Le Temps

Sophie Mottu Morel, la femme centaure qui dirige le CHI de Genève

- LAURENT FAVRE @LaurentFav­re

La discrète directrice du CHI de Genève, qui s’ouvre ce jeudi à Palexpo, a su faire du concours une référence internatio­nale autant qu’une entreprise saine sans autoritari­sme ni compromiss­ion

Le Concours hippique internatio­nal (CHI) de Genève s’ouvre ce jeudi à Palexpo. Pour les spectateur­s et les cavaliers, ce sera un long crescendo jusqu’au feu d’artifice du Rolex Grand Prix dimanche. Pour Sophie Mottu Morel, sa directrice, le meilleur moment a déjà eu lieu, dans la nuit de mercredi à jeudi. «Vers 2 heures du matin, je fais toujours un dernier tour du site avec Eric Sauvain, le responsabl­e des infrastruc­tures. C’est le calme avant la tempête. Il y a toujours un peu de stress parce qu’on ne peut jamais dire que tout est sous contrôle mais ça devient concret: un an de travail de toute une équipe s’apprête à prendre forme. Là, j’apprécie vraiment.»

Cela dure depuis quatorze ans. Sophie Mottu Morel en a 43. Faites le compte: cette Genevoise fine et plutôt réservée n’avait que 28 ans lorsqu’elle a repris les rênes du plus grand concours hippique de Suisse, 8 millions de budget, 41 000 spectateur­s, plus de 700 collaborat­eurs et bénévoles. Folie? Avec le recul, elle se trouve plutôt «courageuse d’avoir succédé à une forte personnali­té comme Pierre Genecand», qui lui mit le pied à l’étrier. L’homme d’affaires avait vu juste, et su déceler chez cette fille de notaire amoureuse des chevaux toutes les qualités nécessaire­s pour maintenir l’institutio­n.

Le concours genevois s’obstine à faire la part belle à la relève et refuse de céder à la facilité de la marchandis­ation des inscriptio­ns

Elle a même fait mieux. Avec «SMM» en selle, le CHI de Genève est devenu la valeur étalon. Il est l’un des rendez-vous préférés des meilleurs mondiaux et accueille pour la quatorzièm­e fois la finale du top 10. Il était déjà auparavant une référence, mais plus épisodique­ment, et flirtait parfois avec les chiffres rouges. Depuis 2004, toutes les éditions ont été positives, alors que le concours organise toujours plus d’épreuves (pour la troisième année consécutiv­e, il y a quatre discipline­s: saut, dressage, cross indoor et attelage), s’obstine à faire la part belle à la relève et refuse de céder à la facilité de la marchandis­ation des inscriptio­ns. Les comptes sont bien tenus et les économies réalisées sur ce qui ne se voit pas (comme les tribunes, partagées avec le Supercross organisé une semaine plus tôt).

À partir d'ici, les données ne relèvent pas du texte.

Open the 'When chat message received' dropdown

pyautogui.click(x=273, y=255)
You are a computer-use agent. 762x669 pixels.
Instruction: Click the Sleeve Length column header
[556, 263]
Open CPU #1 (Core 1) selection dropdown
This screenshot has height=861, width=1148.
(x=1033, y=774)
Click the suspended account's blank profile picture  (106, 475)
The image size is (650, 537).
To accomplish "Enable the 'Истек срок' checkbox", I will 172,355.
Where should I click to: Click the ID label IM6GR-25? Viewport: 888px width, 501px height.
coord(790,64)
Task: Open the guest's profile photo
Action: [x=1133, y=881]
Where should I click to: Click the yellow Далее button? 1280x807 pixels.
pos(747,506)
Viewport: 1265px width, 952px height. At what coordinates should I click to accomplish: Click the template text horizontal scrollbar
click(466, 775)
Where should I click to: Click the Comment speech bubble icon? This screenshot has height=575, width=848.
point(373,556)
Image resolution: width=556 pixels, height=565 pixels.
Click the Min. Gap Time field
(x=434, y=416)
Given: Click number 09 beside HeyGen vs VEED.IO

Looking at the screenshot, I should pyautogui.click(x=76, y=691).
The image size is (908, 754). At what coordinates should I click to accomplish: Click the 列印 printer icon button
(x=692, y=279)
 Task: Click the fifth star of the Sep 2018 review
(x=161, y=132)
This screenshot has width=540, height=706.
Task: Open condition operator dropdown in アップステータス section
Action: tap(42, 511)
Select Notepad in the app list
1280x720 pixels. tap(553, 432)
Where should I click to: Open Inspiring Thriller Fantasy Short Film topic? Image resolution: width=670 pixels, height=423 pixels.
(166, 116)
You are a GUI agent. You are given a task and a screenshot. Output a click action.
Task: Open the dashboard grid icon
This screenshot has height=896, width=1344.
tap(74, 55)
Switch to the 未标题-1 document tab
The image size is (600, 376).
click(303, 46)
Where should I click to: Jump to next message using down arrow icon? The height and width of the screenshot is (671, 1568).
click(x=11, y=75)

A sa manière, sérieuse sans se prendre au sérieux, Sophie Mottu Morel a amené une rigueur et une constance d’autant plus remarquabl­es (au sens de: à souligner) qu’elle est l’une des rares femmes à la tête d’un grand événement sportif. Sur les vingt réunis sous l’appellatio­n Swiss Top Sports, trois seulement sont dirigés par des femmes: l’épreuve de Coupe du monde de ski de fond de Davos (Barbara Flury), le concours hippique de Saint-Gall (Nayla Stössel) et celui de Genève. C’est assez logique dans un sport mixte en compétitio­n et pratiqué à la base par 70 à 80% de femmes. Elle assume même cette année la présidence tournante du Grand Chelem, l’associatio­n des plus grands concours du monde. «Je me retrouve à travailler avec des gens de Calgary et d’Aix-la-Chapelle, et là je me dis quand même: waouh…» Pas par rapport à moi mais au concours; que l’on soit parvenu à le hisser à ce niveau, waouh…»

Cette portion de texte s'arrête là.